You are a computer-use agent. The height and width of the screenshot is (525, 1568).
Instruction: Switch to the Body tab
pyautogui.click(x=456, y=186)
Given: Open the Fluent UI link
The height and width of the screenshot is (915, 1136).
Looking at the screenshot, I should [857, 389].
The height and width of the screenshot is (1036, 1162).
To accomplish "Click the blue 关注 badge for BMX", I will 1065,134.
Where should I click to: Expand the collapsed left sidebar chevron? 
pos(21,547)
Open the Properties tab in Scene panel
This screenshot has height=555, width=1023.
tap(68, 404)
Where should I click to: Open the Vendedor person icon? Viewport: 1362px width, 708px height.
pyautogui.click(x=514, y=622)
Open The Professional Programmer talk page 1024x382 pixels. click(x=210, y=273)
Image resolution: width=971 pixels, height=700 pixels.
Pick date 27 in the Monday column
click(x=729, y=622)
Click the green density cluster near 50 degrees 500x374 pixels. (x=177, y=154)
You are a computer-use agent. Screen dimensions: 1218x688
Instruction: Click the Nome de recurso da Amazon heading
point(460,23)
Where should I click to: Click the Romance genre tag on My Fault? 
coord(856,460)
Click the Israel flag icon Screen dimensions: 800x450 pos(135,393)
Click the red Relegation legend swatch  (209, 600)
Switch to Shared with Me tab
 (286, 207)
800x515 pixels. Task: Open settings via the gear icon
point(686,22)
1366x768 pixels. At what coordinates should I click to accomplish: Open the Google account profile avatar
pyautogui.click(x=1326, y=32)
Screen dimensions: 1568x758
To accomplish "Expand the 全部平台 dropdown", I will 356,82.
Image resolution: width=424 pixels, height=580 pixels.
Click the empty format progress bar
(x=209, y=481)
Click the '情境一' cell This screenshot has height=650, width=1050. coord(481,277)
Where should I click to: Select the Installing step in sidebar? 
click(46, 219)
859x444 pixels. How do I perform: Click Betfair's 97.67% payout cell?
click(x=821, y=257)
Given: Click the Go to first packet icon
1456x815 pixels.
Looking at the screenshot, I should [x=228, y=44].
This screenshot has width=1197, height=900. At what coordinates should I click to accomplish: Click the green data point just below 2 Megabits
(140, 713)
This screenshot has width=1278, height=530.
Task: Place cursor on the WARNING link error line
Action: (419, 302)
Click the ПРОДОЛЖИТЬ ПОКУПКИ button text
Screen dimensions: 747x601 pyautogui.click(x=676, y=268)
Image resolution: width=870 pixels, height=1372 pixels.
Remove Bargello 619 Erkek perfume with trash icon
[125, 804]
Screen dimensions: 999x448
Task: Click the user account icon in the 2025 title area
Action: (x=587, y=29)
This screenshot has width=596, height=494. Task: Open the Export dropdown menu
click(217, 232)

☆ ☆ ☆ ☆ ☆ ☆ ☆

> **TASK GOAL**:
Would you quote everything above from the line containing "Click the red" down to the line containing "Image resolution: width=870"? Include both of those lines and nothing else.

> **WRITTEN RESPONSE**:
Click the red Relegation legend swatch  (209, 600)
Switch to Shared with Me tab
 (286, 207)
800x515 pixels. Task: Open settings via the gear icon
point(686,22)
1366x768 pixels. At what coordinates should I click to accomplish: Open the Google account profile avatar
pyautogui.click(x=1326, y=32)
Screen dimensions: 1568x758
To accomplish "Expand the 全部平台 dropdown", I will 356,82.
Image resolution: width=424 pixels, height=580 pixels.
Click the empty format progress bar
(x=209, y=481)
Click the '情境一' cell This screenshot has height=650, width=1050. coord(481,277)
Where should I click to: Select the Installing step in sidebar? 
click(46, 219)
859x444 pixels. How do I perform: Click Betfair's 97.67% payout cell?
click(x=821, y=257)
Given: Click the Go to first packet icon
1456x815 pixels.
Looking at the screenshot, I should [x=228, y=44].
This screenshot has width=1197, height=900. At what coordinates should I click to accomplish: Click the green data point just below 2 Megabits
(140, 713)
This screenshot has width=1278, height=530.
Task: Place cursor on the WARNING link error line
Action: (419, 302)
Click the ПРОДОЛЖИТЬ ПОКУПКИ button text
Screen dimensions: 747x601 pyautogui.click(x=676, y=268)
Image resolution: width=870 pixels, height=1372 pixels.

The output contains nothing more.